The symmetry problem occurs most often in multi-layer networks with hidden nodes. During backpropagation, if all hidden nodes in the same layer share the same values and weights due to identical initialization, it leads to a symmetry problem where the hidden layer effectively functions as a single node.

To avoid the symmetry problem in neural networks, at each layer, either the inputs $I$ or the gradients with respect to the outputs $\frac{\partial L}{\partial O}$ must not be symmetric. This is because the gradient with respect to the weights is calculated as $\frac{\partial L}{\partial W} = I^T \cdot \frac{\partial L}{\partial O}$, and asymmetry in either term ensures diverse weight updates.

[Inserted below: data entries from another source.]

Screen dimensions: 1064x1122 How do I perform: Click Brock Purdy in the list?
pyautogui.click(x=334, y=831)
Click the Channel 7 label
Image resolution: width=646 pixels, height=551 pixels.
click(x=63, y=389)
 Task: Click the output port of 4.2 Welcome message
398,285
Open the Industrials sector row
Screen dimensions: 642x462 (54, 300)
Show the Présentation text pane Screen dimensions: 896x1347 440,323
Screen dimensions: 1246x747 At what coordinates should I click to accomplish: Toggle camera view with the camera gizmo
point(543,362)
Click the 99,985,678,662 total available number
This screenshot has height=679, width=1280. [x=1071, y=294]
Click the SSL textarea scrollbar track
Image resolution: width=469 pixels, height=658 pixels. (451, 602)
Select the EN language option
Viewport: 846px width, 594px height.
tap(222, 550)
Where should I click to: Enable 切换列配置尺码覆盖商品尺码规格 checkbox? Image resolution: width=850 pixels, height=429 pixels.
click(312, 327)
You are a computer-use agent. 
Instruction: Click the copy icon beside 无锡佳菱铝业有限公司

However, there is no hidden layer in final_layer.linear or adaLN_modulation. Although the outputs and weights might be symmetrical in the first step, the inputs are not symmetrical. This asymmetry in the inputs ensures that the weights are updated differently, thus breaking the symmetry.

zhaohm14 avatar Oct 16 '24 04:10 zhaohm14

I was also initially confused about why the symmetry problem would not occur here, thanks for the explanation. As to why zero init is helpful, in the original DiT paper (adaLN-zero method):

Prior work on ResNets has found that initializing each residual block as the identity function is beneficial. For example, Goyal et al. found that zero-initializing the final batch norm scale factor γ in each block accelerates large-scale training in the su- pervised learning setting [13]. Diffusion U-Net mod- els use a similar initialization strategy, zero-initializing the final convolutional layer in each block prior to any residual connections. We explore a modification of the adaLN DiT block which does the same. In addi- tion to regressing γ and β, we also regress dimension- wise scaling parameters α that are applied immediately prior to any residual connections within the DiT block. We initialize the MLP to output the zero-vector for all α; this initializes the full DiT block as the identity function.